Document and screenshot pointing entries —
-------------------------

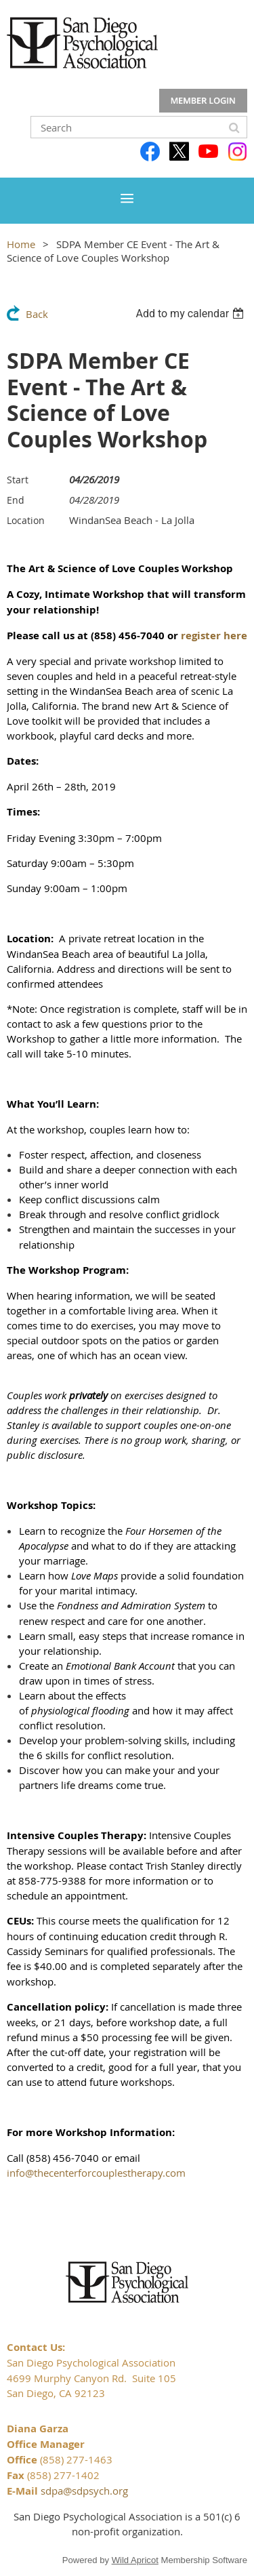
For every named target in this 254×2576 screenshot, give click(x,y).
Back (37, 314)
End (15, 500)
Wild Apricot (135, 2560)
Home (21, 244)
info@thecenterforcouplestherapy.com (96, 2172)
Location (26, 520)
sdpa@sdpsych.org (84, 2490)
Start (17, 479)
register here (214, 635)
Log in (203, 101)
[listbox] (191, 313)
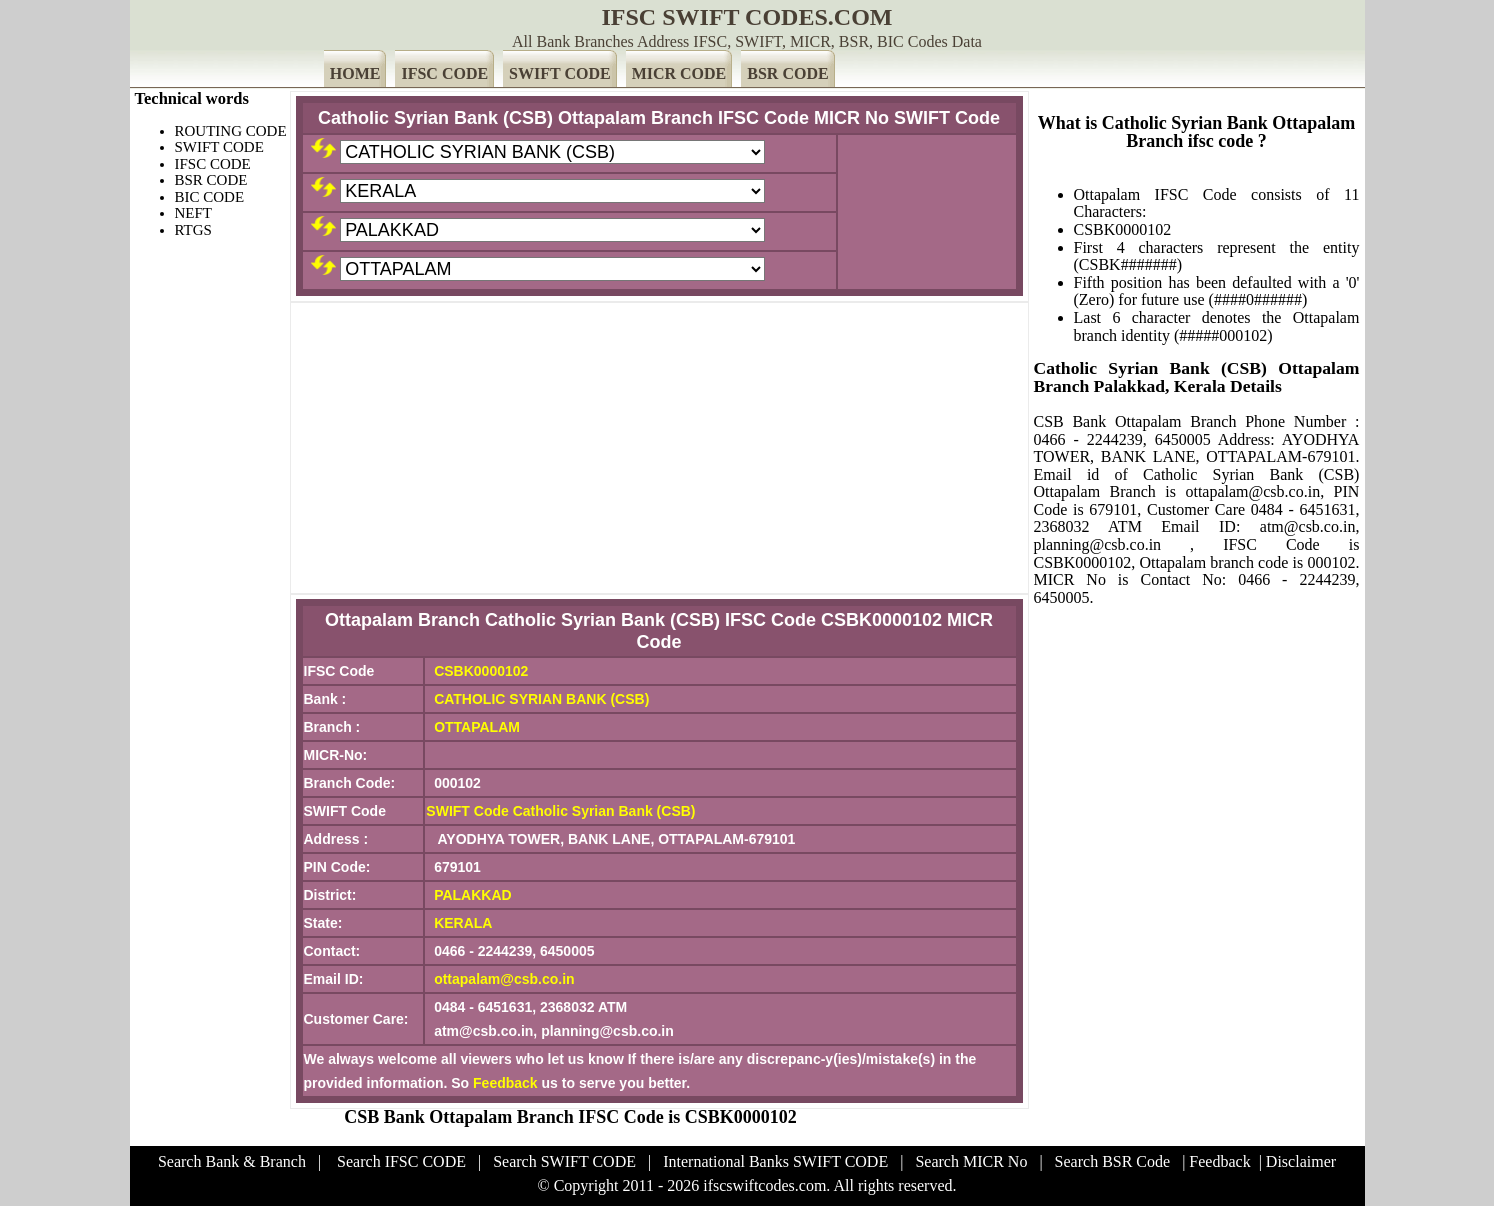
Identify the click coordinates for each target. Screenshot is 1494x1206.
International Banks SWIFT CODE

-------------------------

Instructions to follow —
Lay out every line of the entries above as a Markdown table with the columns "Row" and "Line," numbering the rows and skipping blank lines. Leave out the pictures.

Output of the exercise —
| Row | Line |
|---|---|
| 1 | For every named target in this 254×2576 screenshot, give click(x,y). |
| 2 | Back (37, 314) |
| 3 | End (15, 500) |
| 4 | Wild Apricot (135, 2560) |
| 5 | Home (21, 244) |
| 6 | info@thecenterforcouplestherapy.com (96, 2172) |
| 7 | Location (26, 520) |
| 8 | sdpa@sdpsych.org (84, 2490) |
| 9 | Start (17, 479) |
| 10 | register here (214, 635) |
| 11 | Log in (203, 101) |
| 12 | [listbox] (191, 313) |
| 13 | Identify the click coordinates for each target. Screenshot is 1494x1206. |
| 14 | International Banks SWIFT CODE |